— EXCERTO —
────────────────────────────────────────

José Manuel Pureza –
Diário de Notícias, opinião
O Estado assumiu
como seus 5,5 mil milhões de euros de créditos do BPN. Desses, cerca de 2,2 mil
milhões foram dados como definitivamente incobráveis e contabilizados nos
défices de 2010 e 2011. Ou seja, passou de dívida de alguns para dívida de
todos nós. E mais 3 mil milhões vão em breve ter o mesmo destino. Aos que
defendem que toda a dívida deve ser paga cabe perguntar: esta também? Porquê?
Na dívida pública
estão incluídos os 50 mil milhões de euros de encargos com as parcerias
público-privado que agora são unanimemente consideradas como negócio ruinoso
para o erário público. E a fatura da troika, que os contribuintes pagarão com
juros muito superiores aos que os próprios bancos pagam para se financiarem
junto das instituições europeias, inclui uma parcela de 12 000 milhões de euros
para recapitalização do sector bancário. Também sobre estes milhões cabe
perguntar a quem defende que toda a dívida pública deve ser paga por todos nós,
gente honrada: esta também? Porquê?

────────────────────────────────────────

— AS SUAS INSTRUÇÕES —
Transcreva do excerto sobre a dívida pública o trecho que começa em "Na dívida pública" e vai até "honrada: esta também? Porquê?", incluindo estas últimas palavras.

— REGISTOS FORNECIDOS —
────────────────────────────────────────

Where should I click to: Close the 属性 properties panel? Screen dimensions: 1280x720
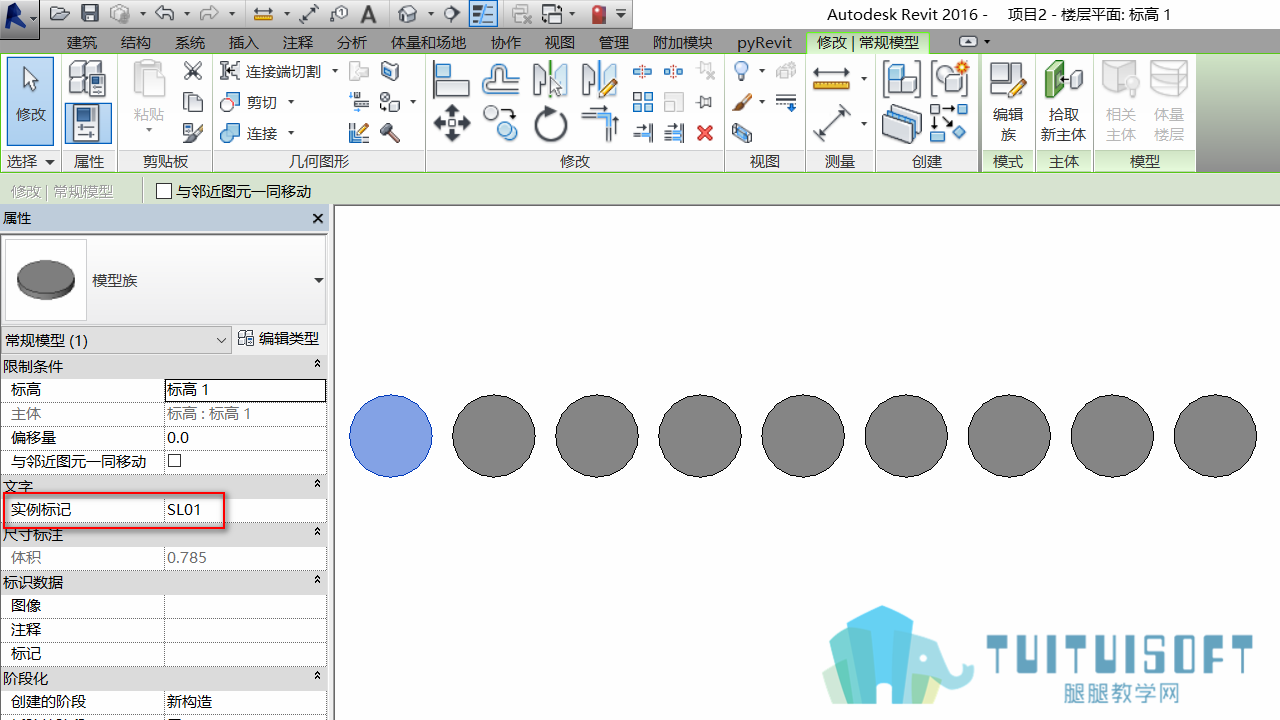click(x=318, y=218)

────────────────────────────────────────

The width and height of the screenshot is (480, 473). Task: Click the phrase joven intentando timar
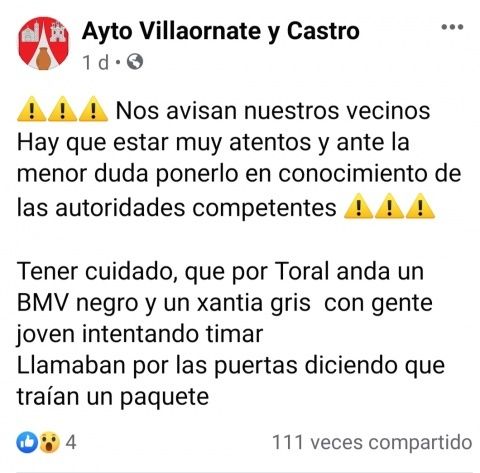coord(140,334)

────────────────────────────────────────

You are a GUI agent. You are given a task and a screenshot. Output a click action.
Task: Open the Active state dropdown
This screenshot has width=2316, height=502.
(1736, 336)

────────────────────────────────────────

— RESPOSTA AO EXERCÍCIO —
Na dívida pública
estão incluídos os 50 mil milhões de euros de encargos com as parcerias
público-privado que agora são unanimemente consideradas como negócio ruinoso
para o erário público. E a fatura da troika, que os contribuintes pagarão com
juros muito superiores aos que os próprios bancos pagam para se financiarem
junto das instituições europeias, inclui uma parcela de 12 000 milhões de euros
para recapitalização do sector bancário. Também sobre estes milhões cabe
perguntar a quem defende que toda a dívida pública deve ser paga por todos nós,
gente honrada: esta também? Porquê?